** Opening RECORDS TO USE block **

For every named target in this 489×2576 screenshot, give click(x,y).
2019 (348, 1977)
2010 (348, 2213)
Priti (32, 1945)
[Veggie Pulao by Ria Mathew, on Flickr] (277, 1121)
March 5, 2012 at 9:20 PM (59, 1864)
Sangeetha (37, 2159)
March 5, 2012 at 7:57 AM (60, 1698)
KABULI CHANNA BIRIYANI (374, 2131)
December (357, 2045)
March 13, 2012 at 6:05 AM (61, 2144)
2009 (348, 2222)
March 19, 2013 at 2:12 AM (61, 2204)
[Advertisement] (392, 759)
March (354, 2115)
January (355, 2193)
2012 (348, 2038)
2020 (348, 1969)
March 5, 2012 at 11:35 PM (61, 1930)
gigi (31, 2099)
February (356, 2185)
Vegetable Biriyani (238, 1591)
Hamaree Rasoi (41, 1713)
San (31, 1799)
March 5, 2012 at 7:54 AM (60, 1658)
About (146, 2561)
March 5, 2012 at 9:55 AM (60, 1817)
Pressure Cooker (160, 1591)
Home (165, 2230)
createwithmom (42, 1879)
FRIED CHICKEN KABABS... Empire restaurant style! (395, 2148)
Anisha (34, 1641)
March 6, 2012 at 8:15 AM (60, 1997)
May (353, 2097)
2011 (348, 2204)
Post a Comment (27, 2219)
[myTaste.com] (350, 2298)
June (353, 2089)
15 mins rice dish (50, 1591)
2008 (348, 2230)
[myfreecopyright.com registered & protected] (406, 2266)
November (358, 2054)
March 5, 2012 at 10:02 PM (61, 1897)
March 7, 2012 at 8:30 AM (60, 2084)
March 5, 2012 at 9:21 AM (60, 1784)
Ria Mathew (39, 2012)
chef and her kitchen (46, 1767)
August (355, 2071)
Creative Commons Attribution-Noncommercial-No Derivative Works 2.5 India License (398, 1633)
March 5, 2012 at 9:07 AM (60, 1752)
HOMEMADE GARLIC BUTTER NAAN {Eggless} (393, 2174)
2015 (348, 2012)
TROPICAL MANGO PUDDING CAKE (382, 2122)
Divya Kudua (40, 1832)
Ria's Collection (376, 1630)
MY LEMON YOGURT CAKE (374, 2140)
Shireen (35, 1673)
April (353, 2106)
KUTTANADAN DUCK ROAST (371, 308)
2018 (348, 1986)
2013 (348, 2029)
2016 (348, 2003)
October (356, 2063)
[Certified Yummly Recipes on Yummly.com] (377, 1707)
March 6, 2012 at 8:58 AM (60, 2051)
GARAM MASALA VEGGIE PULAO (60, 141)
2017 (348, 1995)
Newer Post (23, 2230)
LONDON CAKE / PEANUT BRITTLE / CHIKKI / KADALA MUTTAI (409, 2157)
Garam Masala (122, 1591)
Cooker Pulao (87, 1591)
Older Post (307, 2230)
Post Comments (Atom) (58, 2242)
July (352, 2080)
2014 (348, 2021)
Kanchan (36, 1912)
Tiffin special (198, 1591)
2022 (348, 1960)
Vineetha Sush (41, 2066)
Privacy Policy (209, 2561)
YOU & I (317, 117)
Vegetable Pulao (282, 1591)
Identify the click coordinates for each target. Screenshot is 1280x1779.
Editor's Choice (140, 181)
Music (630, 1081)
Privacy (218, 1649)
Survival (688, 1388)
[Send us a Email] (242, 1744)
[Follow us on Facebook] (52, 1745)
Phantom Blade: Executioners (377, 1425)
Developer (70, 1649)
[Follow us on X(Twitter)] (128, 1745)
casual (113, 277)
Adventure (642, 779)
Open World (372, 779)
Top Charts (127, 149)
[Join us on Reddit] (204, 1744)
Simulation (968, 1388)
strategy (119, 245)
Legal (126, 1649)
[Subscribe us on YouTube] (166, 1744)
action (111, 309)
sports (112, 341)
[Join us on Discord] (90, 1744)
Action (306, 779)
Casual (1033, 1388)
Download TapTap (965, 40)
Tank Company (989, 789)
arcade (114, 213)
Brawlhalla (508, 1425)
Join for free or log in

** Closing RECORDS TO USE block **

ACTION ITEM:
Would you please copy the lines above, from the one holding "Casual (1033, 1388)" through the last, and nothing else?

ANSWER FOR THIS EXERCISE:
Casual (1033, 1388)
Download TapTap (965, 40)
Tank Company (989, 789)
arcade (114, 213)
Brawlhalla (508, 1425)
Join for free or log in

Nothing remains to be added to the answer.